Evidemment cette pratique était très profitable pour la banque qui touchait de plus grosses commissions du client, notamment lors de la création de la société fictive. Et avec plus de 100’000 cas, l’affaire était plus que rentable.
Une fraude à échelle mondiale
Bien que les agissements de HSBC aient été révélés depuis quelques semaines seulement au grand public, la justice en avait déjà été informée par le biais de l’ex-informaticien de HSBC Hervé Falciani. Ce dernier avait volé les données de la banque et les avait rendues disponibles pour qu’une sanction envers HSBC arrive. Au lieu de ça, l’informateur s’est retrouvé licencié et la Suisse a émis un mandat d’arrêt international contre lui. Il se réfugie aujourd’hui entre la France et l’Espagne.
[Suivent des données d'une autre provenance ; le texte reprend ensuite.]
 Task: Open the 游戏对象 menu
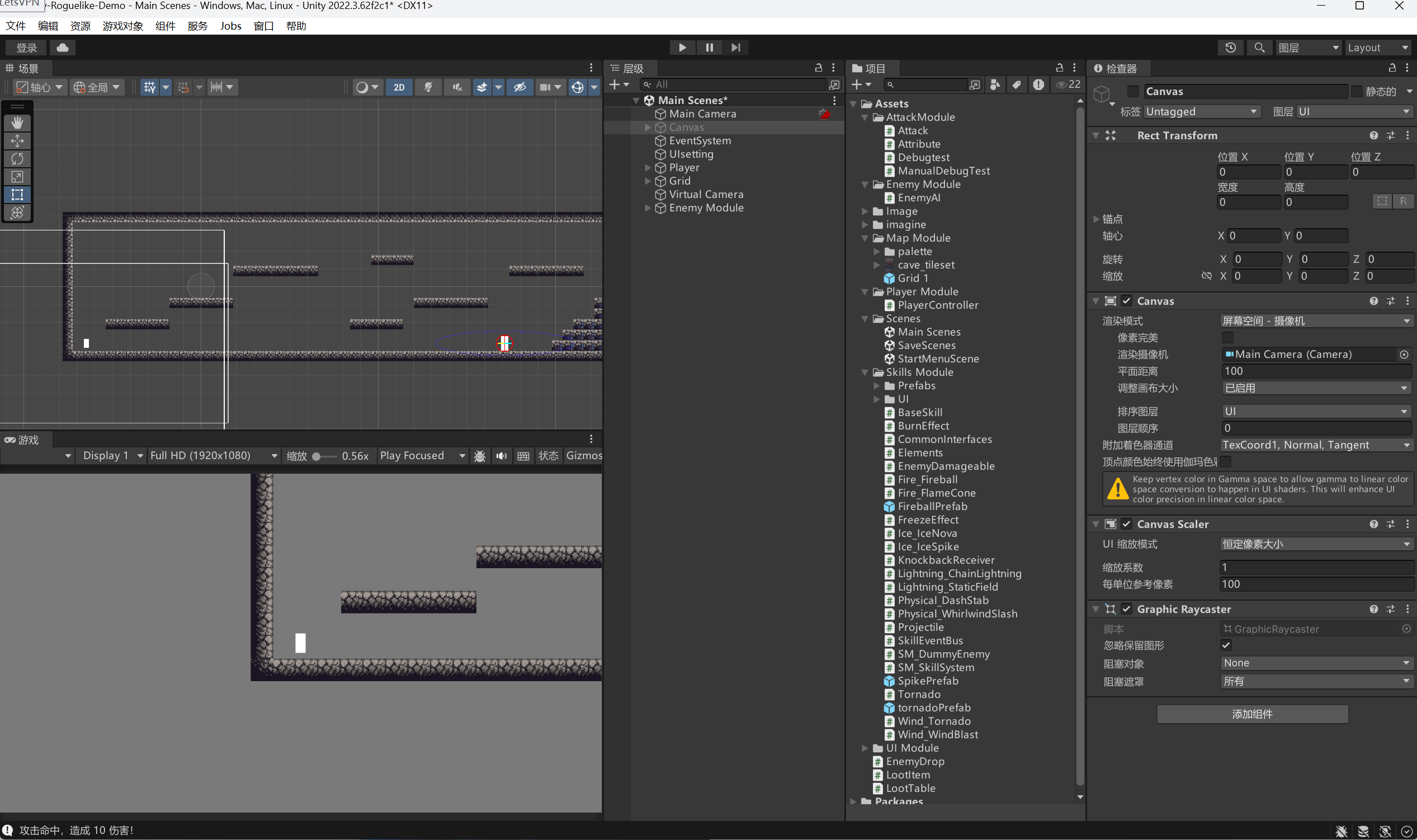(123, 26)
La liste récupérée par Le Monde comportait des fraudeurs de plus de 200 nationalités différentes, pour un montant total de 180 milliards d’euros, dont 31 appartenaient à des clients suisses. Cette fameuse liste recense des professions libérales « simplement» désireuses d’échapper aux taxations, mais aussi – et c’est ici qu’un grand problème se pose – de l’argent issu de la criminalité, comme le trafic d’armes, de drogue ou encore de diamants. En effet, d’un point de vue légal, la banque pouvait « justifier » ses manquements en mettant en avant le secret bancaire lorsque l’on parlait de médecins ou de chefs d’entreprise qui gagnaient honnêtement leur vie. Néanmoins, cet argument ne tenait plus lorsqu’il s’agissait de comptes approvisionnés par de l’argent d’origine criminelle, un banquier devant toujours s’assurer de la légalité des biens qu’il s’apprête à placer, secret bancaire ou non. Interrogée par de nombreux médias, la banque a reconnu les erreurs faites dans le passé et assure avoir arrangé la situation depuis.
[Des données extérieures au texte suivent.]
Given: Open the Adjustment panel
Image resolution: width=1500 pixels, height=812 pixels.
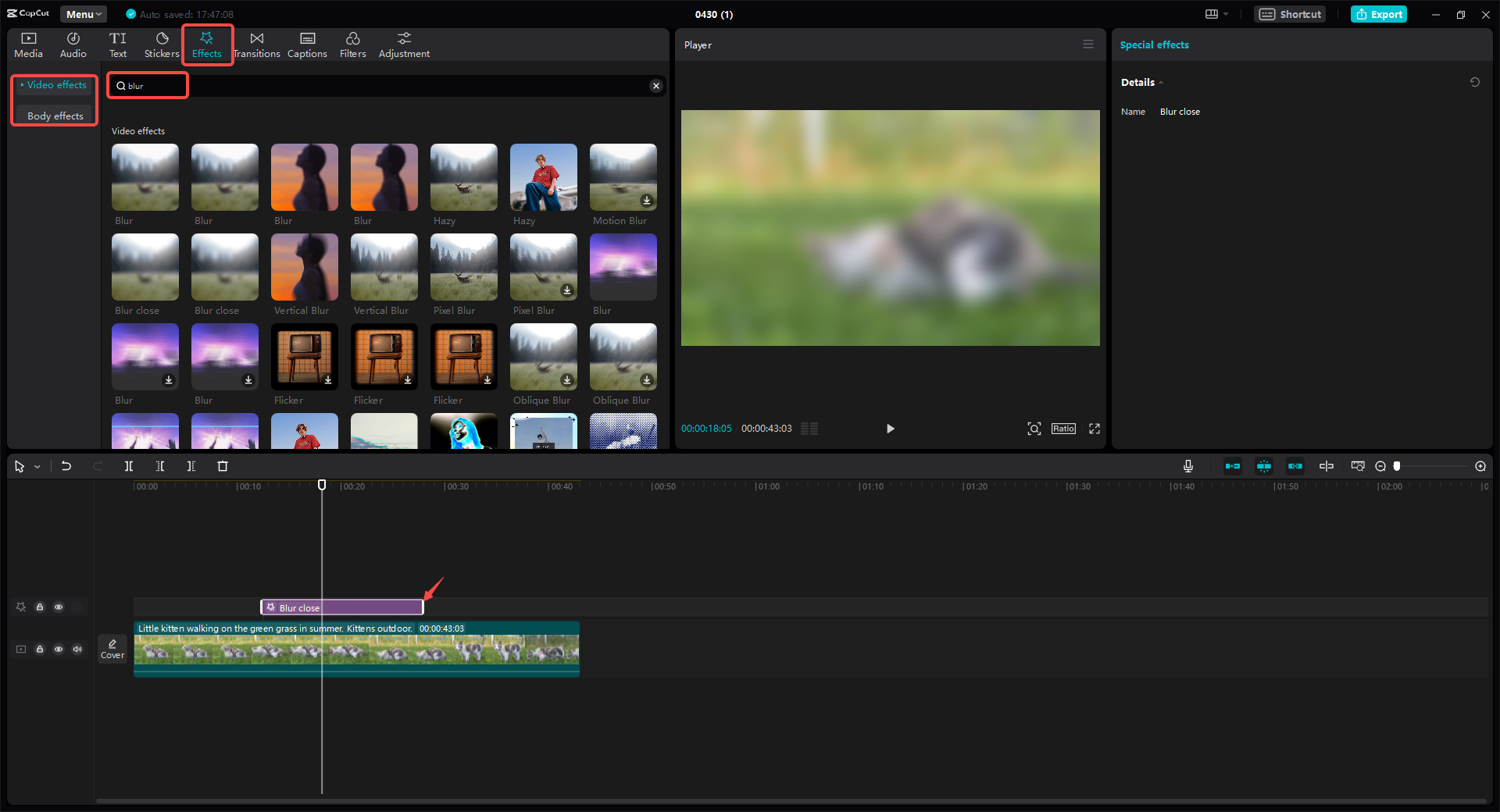Looking at the screenshot, I should coord(404,44).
Un acharnement contre les « stars » ?
Mais un troisième type de personnes ressort des fichiers dévoilés : les célébrités. Qu’ils viennent du monde du sport comme Valentino Rossi ou du spectacle comme Gad Elmaleh, qu’ils soient roi du Maroc ou de la Jordanie, tous fraudaient grâce à HSBC. Et même s’il s’avère que la plupart ont réglé leur dû, ce sont leurs noms que l’on aperçoit dans tous les médias. D’où la question suivante : y a-t-il un acharnement contre les personnalités publiques ?
Nous n’utilisions pas d’ailleurs pas le terme « personnalités publiques » par hasard. En effet, le propre d’une personnalité publique est justement d’être connue du grand public et implique des avantages, mais aussi des inconvénients, dont une perte importante d’intimité. Ainsi, il n’y a rien d’étonnant à voir ces personnalités faire la une des journaux, même quand la publicité n’est pas bonne pour eux.
Le but premier d’un journaliste est d’informer la population. Mais il doit faire un tri et décider quelles informations relayer. C’est exactement le même procédé qui a eu lieu lors de l’affaire SwissLeaks. Les journalistes disposaient de 100’00 noms et ne pouvaient pas tous les citer. L’information devait être pertinente et parler au plus grand nombre : un généraliste a une centaine de clients, Gad Elmaleh en a des millions. C’est à cause de ce tri, qui informe la population en fonction de ses intérêts, que l’on a parlé d’un humoriste et pas d’un médecin.